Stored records
++++++++++

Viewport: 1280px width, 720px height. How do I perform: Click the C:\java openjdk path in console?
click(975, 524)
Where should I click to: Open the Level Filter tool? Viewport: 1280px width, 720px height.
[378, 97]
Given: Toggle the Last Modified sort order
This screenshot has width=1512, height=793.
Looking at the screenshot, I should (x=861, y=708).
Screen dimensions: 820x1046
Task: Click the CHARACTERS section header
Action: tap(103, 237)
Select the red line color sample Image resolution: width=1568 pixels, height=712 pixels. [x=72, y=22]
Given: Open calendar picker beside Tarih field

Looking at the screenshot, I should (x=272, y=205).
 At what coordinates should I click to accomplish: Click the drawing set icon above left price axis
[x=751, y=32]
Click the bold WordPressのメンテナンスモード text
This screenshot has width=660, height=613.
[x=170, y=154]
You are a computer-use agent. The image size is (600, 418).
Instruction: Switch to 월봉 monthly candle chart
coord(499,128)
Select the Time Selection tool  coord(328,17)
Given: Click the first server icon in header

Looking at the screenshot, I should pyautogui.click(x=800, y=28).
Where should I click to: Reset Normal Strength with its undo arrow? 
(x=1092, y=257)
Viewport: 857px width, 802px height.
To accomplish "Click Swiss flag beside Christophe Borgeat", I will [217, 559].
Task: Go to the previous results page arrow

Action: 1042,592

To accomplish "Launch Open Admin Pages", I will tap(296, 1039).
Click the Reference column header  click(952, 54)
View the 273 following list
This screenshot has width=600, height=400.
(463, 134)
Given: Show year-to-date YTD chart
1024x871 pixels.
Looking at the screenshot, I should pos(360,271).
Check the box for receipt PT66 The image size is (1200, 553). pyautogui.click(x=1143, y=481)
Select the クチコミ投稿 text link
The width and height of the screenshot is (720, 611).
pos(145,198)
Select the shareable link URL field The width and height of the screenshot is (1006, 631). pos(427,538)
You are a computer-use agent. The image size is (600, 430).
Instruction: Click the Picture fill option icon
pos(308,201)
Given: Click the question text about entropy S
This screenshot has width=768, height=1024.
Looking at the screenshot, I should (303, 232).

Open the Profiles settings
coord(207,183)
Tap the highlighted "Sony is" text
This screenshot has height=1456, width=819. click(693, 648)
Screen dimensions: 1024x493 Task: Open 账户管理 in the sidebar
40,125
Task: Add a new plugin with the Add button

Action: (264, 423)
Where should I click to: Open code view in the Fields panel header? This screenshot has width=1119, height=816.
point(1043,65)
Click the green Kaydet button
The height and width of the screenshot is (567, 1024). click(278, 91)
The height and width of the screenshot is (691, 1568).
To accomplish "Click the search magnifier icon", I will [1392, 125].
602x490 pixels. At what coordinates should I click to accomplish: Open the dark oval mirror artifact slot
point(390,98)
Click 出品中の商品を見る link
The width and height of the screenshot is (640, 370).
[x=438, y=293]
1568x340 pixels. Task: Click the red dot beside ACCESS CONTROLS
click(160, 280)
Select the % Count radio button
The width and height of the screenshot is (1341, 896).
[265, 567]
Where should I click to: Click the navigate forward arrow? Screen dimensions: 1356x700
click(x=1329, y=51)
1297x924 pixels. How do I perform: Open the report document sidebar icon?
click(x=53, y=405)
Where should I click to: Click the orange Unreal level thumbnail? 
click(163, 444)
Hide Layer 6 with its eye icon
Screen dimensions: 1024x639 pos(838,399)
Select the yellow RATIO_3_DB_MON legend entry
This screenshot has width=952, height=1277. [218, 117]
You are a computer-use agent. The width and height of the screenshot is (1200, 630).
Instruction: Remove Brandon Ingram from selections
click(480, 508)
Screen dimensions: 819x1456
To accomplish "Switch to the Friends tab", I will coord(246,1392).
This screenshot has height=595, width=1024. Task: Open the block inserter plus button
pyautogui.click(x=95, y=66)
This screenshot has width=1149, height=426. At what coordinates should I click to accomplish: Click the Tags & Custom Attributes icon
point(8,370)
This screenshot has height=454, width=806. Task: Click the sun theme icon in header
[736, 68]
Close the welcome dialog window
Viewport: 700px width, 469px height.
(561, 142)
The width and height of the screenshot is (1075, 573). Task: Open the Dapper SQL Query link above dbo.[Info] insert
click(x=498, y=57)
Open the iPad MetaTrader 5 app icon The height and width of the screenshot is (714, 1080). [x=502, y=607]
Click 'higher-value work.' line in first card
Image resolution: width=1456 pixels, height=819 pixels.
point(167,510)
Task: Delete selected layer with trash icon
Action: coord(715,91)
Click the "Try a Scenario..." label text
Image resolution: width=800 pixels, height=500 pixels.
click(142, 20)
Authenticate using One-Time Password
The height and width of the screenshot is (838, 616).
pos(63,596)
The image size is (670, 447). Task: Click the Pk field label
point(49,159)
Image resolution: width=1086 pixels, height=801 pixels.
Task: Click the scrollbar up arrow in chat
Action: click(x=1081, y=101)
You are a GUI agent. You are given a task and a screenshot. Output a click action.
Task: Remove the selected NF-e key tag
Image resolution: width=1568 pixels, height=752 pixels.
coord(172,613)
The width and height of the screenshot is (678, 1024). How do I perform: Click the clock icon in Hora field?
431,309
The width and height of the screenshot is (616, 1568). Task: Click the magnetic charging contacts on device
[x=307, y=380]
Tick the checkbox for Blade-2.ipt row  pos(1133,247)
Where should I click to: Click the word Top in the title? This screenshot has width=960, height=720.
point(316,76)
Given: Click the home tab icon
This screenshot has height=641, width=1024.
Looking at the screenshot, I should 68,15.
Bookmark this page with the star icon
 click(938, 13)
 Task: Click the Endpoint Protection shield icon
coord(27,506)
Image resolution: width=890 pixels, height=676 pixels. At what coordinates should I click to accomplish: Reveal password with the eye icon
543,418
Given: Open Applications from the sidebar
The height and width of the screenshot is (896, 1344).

++++++++++

**Description of the task**.
Restate exactly the lines running from the line with "This screenshot has height=641, width=1024." to the end of the entries above, both ends included.

**Answer space**.
This screenshot has height=641, width=1024.
Looking at the screenshot, I should 68,15.
Bookmark this page with the star icon
 click(938, 13)
 Task: Click the Endpoint Protection shield icon
coord(27,506)
Image resolution: width=890 pixels, height=676 pixels. At what coordinates should I click to accomplish: Reveal password with the eye icon
543,418
Given: Open Applications from the sidebar
The height and width of the screenshot is (896, 1344).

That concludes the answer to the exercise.